## Work request
An exact copy of the lines from the one containing "Image resolution: width=600 pixels, height=460" through the last line below is required; include both of those lines and no others.

Entries taken from a collection:
-=-=-=-=-
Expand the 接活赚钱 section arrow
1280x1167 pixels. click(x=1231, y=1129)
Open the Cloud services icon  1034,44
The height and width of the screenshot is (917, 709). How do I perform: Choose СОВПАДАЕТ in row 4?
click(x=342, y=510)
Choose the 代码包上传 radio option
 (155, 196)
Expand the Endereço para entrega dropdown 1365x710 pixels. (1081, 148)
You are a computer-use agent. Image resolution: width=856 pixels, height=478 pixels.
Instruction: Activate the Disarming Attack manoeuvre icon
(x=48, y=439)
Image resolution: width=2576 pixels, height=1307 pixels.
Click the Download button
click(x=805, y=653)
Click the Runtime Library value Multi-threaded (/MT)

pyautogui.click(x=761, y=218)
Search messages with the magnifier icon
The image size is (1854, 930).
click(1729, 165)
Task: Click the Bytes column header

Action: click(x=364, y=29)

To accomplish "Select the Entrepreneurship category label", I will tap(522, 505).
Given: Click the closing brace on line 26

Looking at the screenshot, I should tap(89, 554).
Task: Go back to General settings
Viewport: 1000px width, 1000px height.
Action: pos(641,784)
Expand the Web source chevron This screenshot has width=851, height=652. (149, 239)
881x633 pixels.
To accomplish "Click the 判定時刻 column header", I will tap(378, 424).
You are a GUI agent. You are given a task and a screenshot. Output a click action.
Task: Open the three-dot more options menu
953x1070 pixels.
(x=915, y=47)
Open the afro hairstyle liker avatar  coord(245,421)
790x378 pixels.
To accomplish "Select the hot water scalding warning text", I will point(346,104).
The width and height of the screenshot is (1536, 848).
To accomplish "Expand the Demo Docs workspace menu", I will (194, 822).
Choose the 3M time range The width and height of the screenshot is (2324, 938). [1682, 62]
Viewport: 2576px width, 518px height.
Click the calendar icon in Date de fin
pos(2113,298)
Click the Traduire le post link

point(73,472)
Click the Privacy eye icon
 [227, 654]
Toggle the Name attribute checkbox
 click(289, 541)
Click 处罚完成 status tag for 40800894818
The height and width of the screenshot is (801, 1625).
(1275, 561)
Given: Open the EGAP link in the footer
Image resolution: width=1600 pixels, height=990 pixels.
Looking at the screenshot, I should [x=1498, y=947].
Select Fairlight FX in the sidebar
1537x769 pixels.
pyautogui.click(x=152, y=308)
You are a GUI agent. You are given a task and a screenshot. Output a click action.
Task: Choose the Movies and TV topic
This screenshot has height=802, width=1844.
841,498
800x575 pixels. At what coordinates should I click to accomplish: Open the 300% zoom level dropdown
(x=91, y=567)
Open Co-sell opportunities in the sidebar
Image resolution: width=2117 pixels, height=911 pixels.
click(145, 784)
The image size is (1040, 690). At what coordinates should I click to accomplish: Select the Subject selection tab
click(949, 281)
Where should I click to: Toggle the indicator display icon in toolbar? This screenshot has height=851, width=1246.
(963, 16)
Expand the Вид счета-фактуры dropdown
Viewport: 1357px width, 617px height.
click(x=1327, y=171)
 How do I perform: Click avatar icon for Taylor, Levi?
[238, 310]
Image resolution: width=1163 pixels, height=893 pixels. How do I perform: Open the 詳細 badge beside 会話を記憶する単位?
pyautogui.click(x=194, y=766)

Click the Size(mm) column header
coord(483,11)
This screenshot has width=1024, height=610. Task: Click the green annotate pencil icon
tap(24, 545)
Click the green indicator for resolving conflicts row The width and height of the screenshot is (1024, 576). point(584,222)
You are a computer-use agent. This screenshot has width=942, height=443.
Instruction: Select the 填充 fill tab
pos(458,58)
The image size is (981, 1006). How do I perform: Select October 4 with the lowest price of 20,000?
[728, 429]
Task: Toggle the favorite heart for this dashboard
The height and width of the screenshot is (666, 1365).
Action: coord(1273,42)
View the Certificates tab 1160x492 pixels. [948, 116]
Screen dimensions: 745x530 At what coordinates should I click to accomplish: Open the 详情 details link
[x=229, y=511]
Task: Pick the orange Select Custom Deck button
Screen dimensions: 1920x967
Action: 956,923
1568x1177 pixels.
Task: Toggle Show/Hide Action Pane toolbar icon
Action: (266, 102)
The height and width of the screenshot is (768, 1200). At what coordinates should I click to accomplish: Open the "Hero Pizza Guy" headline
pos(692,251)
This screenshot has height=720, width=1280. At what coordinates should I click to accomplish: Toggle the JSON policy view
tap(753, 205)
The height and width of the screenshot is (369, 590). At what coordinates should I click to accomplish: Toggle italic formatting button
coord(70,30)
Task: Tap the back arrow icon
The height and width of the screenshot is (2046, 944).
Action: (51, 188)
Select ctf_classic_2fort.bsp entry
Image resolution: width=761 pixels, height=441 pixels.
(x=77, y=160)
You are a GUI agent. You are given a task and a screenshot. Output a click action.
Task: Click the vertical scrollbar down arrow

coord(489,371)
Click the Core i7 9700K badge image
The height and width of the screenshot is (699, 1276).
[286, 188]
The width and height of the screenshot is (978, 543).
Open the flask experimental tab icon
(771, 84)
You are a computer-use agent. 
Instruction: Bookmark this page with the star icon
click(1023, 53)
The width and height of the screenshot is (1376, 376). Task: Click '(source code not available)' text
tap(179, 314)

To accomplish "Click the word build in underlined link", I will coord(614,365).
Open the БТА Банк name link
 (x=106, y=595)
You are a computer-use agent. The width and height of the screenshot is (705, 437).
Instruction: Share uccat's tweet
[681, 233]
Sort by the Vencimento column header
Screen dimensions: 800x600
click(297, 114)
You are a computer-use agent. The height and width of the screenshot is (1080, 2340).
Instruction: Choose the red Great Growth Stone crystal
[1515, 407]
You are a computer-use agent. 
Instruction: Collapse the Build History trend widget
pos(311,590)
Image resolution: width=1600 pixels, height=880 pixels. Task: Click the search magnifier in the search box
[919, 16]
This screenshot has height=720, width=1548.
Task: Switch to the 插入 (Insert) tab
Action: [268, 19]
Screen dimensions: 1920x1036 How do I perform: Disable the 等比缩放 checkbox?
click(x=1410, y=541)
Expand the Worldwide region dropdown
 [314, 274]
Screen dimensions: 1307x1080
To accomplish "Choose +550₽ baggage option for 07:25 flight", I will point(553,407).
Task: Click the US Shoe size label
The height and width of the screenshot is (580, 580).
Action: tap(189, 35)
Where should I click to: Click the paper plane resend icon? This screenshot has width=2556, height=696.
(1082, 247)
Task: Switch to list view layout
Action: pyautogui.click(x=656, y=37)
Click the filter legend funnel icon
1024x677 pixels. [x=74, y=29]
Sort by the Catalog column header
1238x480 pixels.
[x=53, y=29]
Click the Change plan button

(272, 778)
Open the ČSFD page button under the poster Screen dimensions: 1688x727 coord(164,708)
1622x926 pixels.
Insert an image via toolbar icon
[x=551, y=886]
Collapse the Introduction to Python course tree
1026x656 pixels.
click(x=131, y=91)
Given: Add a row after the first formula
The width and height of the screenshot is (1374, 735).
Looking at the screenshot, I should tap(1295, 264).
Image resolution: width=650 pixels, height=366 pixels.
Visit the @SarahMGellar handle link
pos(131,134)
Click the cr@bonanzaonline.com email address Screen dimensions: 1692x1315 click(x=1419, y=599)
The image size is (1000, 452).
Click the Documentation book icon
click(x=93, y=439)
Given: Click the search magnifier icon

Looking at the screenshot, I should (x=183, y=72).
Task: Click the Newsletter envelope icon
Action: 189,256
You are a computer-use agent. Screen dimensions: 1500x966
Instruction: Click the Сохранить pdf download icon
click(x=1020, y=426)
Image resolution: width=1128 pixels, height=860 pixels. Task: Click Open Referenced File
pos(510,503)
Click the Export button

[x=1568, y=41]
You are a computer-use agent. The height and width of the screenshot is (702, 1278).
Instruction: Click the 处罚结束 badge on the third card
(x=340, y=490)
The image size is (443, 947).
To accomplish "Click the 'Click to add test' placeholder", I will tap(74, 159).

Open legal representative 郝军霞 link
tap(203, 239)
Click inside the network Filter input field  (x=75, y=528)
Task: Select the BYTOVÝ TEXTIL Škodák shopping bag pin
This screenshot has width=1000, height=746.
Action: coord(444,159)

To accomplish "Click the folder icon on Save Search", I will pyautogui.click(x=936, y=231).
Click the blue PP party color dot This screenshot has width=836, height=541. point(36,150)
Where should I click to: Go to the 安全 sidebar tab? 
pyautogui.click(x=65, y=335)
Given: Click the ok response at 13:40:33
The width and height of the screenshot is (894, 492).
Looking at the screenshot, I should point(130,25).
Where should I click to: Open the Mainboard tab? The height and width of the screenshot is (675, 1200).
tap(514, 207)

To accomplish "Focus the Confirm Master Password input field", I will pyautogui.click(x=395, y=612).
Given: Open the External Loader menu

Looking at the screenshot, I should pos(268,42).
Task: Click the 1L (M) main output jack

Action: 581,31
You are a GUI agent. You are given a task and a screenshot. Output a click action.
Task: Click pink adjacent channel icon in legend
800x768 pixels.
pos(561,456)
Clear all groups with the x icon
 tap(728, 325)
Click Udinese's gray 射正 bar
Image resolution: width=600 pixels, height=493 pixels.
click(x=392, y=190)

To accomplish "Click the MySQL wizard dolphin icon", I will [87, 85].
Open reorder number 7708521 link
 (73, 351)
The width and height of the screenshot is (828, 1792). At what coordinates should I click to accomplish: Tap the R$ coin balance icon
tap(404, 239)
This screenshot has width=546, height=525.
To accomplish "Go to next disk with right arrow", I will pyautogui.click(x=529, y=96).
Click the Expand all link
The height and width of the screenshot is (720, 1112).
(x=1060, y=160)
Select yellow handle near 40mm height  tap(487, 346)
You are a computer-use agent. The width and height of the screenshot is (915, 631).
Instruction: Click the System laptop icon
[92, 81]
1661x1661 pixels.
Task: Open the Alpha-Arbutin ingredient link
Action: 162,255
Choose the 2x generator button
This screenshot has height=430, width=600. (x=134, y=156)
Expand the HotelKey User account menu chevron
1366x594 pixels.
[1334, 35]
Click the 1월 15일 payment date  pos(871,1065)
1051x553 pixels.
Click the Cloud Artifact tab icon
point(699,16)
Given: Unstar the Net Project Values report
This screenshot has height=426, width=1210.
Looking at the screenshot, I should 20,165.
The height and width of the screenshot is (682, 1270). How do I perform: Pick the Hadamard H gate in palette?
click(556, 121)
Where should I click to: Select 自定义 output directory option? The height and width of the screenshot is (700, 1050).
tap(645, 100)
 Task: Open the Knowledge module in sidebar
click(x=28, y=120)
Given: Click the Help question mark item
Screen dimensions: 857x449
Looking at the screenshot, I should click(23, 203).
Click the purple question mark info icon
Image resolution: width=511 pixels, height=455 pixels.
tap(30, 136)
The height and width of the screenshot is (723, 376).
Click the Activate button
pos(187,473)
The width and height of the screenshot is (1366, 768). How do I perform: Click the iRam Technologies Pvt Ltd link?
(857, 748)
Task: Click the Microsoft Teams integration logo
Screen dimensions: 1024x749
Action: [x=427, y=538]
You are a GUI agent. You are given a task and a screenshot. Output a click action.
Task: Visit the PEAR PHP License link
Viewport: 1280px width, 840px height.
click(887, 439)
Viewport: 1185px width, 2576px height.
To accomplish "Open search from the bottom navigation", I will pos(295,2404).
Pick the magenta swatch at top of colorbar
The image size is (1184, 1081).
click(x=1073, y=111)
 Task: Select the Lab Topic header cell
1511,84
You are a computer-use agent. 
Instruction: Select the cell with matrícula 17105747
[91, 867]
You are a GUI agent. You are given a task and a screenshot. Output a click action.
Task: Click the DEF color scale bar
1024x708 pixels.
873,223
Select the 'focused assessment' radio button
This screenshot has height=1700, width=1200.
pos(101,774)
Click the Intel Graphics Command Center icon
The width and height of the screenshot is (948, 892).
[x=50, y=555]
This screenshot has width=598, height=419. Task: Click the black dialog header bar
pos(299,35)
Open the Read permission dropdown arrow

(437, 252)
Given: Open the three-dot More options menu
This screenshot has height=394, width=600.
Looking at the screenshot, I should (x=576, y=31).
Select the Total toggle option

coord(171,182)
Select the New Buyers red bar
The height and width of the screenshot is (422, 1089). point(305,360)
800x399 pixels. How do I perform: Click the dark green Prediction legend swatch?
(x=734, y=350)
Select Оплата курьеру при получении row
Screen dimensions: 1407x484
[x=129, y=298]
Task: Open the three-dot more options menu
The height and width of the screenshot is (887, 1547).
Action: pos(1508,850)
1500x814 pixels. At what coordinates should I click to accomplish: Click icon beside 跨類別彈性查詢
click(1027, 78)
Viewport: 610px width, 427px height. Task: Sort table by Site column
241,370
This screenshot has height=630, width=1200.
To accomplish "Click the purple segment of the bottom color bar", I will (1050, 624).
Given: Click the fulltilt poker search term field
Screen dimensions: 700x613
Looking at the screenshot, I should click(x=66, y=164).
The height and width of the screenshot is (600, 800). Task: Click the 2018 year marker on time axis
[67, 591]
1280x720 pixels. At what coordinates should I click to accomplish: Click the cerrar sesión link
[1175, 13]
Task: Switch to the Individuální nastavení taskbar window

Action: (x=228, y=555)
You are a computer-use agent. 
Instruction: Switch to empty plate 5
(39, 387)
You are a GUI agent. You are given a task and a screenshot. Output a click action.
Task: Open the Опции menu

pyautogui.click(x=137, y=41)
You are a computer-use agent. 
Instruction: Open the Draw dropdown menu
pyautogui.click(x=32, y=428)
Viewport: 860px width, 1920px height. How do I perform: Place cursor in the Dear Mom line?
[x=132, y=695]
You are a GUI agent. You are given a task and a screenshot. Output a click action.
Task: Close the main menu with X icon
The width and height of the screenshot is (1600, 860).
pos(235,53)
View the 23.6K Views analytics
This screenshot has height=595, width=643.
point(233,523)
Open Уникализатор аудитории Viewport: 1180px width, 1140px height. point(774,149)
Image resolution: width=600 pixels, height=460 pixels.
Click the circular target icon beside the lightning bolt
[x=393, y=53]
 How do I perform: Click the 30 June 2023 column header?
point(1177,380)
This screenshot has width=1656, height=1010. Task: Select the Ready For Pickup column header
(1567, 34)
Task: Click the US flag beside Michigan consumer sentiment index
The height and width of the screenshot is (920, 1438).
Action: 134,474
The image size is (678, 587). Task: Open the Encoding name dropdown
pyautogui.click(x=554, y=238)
-=-=-=-=-
## Output for this exercise
Image resolution: width=600 pixels, height=460 pixels.
Click the circular target icon beside the lightning bolt
[x=393, y=53]
 How do I perform: Click the 30 June 2023 column header?
point(1177,380)
This screenshot has width=1656, height=1010. Task: Select the Ready For Pickup column header
(1567, 34)
Task: Click the US flag beside Michigan consumer sentiment index
The height and width of the screenshot is (920, 1438).
Action: 134,474
The image size is (678, 587). Task: Open the Encoding name dropdown
pyautogui.click(x=554, y=238)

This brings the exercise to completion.